**KUTIPAN DOKUMEN**:
---*---

Nationalgeographic.co.id—Kenaikan permukaan laut, badai yang semakin ekstrem, dan erosi pantai adalah ancaman nyata yang dihadapi oleh banyak negara, termasuk Filipina. Pulau-pulau kecil yang indah dengan garis pantai yang memesona kini berada di ujung tanduk.
Namun, di tengah keputusasaan, ada secercah harapan yang muncul dari kedalaman laut. Sebuah solusi alami yang tak terduga telah ditemukan untuk melawan ancaman ini.
Solusi apa yang dimaksud? Artikel ini akan mengungkap kisah inspiratif tentang bagaimana ekosistem blue carbon (karbon biru) menjadi benteng pertahanan terakhir bagi pulau-pulau di Filipina.
Ketika pulau tenggelam
Hidup di pulau-pulau tenggelam di Tubigon, Bohol, Filipina, bagaikan hidup dalam mimpi buruk yang tak kunjung usai. Bayangkan saja, air laut seakan merangkak naik perlahan tapi pasti, hingga mencapai setinggi lutut.

---*---

**BARIS DATA**:
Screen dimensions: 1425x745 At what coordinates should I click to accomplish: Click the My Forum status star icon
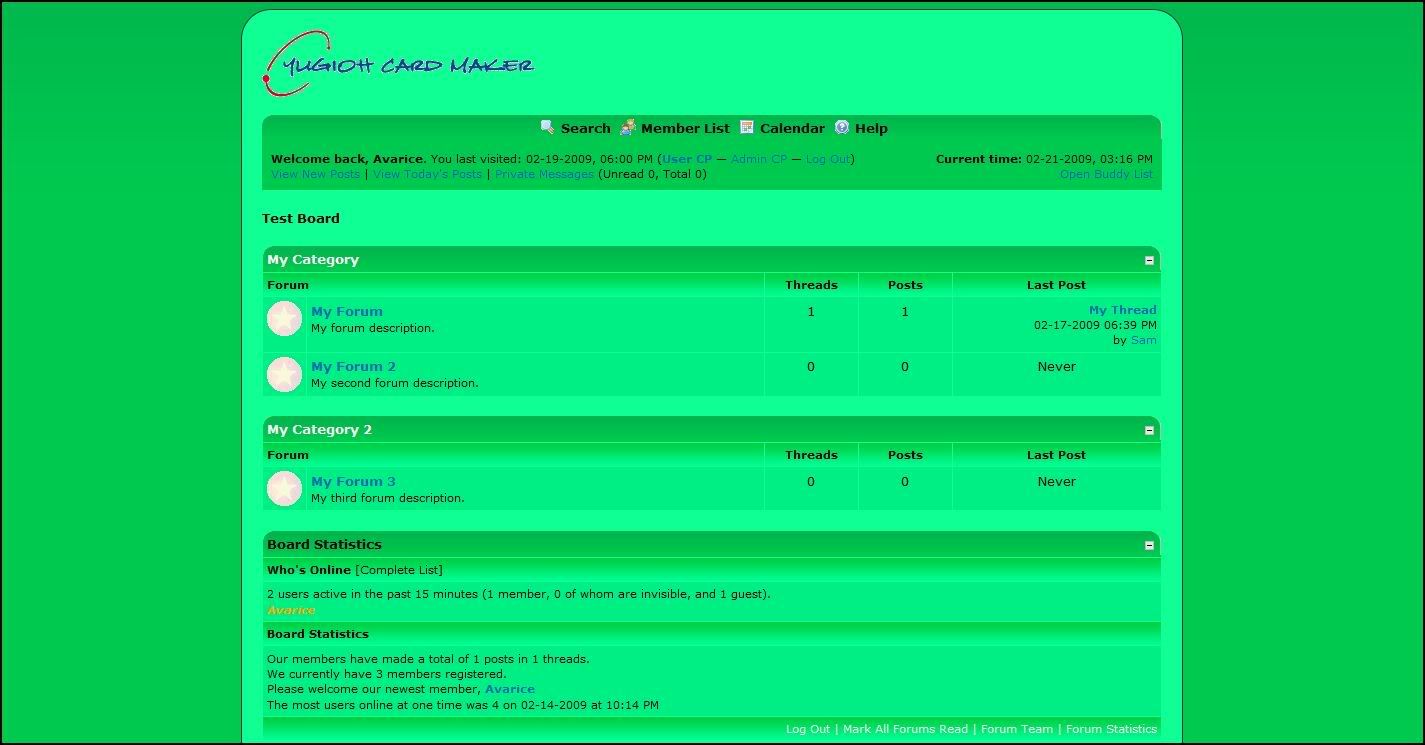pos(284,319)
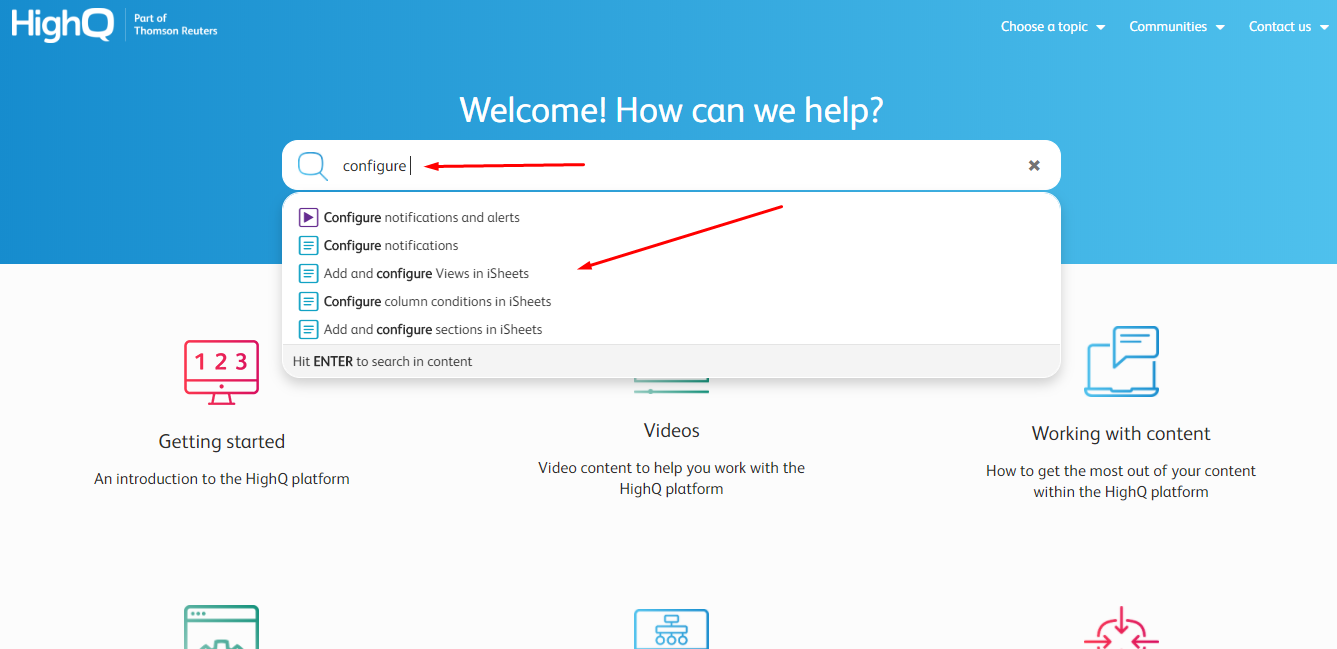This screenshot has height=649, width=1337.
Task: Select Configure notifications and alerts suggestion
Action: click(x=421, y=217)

---*---

**PETUNJUK PENGERJAAN**:
Teruskan artikel tentang pulau-pulau tenggelam di Filipina, dimulai sesudah kalimat terakhir yang tercantum.

**JAWABAN**:
Rumah-rumah yang dulu kokoh kini terendam, mengubah kehidupan sehari-hari menjadi perjuangan tiada henti. Setiap hari, ancaman tenggelam menjadi bayang-bayang menakutkan yang menghantui setiap jiwa.
Pulau-pulau ini tenggelam dengan kecepatan yang mengkhawatirkan, tiga kali lebih cepat daripada rata-rata kenaikan permukaan laut global. Setiap tahunnya, air laut naik 10,8 milimeter, menelan sedikit demi sedikit daratan yang tersisa. Para ahli memprediksi, jika tren ini terus berlanjut, pulau-pulau indah ini akan sepenuhnya tenggelam pada akhir abad ini.
Tubigon pertama kali merasakan dampak dahsyat dari kenaikan permukaan laut setelah dilanda gempa bumi berkekuatan 7,2 magnitudo lebih dari satu dekade lalu.
Gempa bumi tersebut menyebabkan tanah di pulau-pulau ini turun, membuat mereka lebih rentan terhadap banjir. Belum sempat pulih dari trauma gempa, topan super menerjang pada tahun 2021.
Gelombang pasang setinggi empat meter menghancurkan lebih dari 1,7 juta rumah dan mengungsikan jutaan jiwa. Bencana demi bencana ini semakin memperparah kondisi pulau-pulau yang sudah sekarat.
Melihat kondisi yang semakin memprihatinkan, pemerintah Filipina terpaksa mengambil keputusan sulit. Tahun ini, mereka menyatakan bahwa pulau-pulau tersebut tidak lagi layak huni.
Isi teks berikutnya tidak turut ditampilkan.